Goal -> Can you reproduce the listing below word for word, from the line containing "1312x756 pixels. Task: Click" through the end of the listing?

Input rows ->
###
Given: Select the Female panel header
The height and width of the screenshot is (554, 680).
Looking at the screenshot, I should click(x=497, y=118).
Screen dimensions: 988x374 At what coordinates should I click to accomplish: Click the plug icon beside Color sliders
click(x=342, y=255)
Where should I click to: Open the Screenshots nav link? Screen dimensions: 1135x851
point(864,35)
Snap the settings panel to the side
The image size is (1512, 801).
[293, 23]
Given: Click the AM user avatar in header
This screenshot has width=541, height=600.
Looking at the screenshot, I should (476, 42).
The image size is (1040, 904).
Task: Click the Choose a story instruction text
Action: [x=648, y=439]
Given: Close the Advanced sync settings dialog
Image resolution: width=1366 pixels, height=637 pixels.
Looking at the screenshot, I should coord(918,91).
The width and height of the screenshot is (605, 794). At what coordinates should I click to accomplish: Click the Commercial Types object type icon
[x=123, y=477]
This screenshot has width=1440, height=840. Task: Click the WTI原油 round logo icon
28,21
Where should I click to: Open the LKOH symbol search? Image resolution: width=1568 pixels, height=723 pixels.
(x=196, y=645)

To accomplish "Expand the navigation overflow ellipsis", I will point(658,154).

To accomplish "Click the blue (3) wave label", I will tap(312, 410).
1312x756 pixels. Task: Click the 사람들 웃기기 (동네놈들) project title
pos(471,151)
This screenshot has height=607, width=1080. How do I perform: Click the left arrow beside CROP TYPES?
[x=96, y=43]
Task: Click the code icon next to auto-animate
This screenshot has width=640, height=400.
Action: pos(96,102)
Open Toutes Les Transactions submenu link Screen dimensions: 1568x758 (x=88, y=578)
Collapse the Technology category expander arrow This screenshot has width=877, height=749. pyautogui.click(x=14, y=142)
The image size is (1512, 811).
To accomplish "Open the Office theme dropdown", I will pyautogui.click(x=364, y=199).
###
Result for this exercise ->
1312x756 pixels. Task: Click the 사람들 웃기기 (동네놈들) project title
pos(471,151)
This screenshot has height=607, width=1080. How do I perform: Click the left arrow beside CROP TYPES?
[x=96, y=43]
Task: Click the code icon next to auto-animate
This screenshot has width=640, height=400.
Action: pos(96,102)
Open Toutes Les Transactions submenu link Screen dimensions: 1568x758 (x=88, y=578)
Collapse the Technology category expander arrow This screenshot has width=877, height=749. pyautogui.click(x=14, y=142)
The image size is (1512, 811).
To accomplish "Open the Office theme dropdown", I will pyautogui.click(x=364, y=199).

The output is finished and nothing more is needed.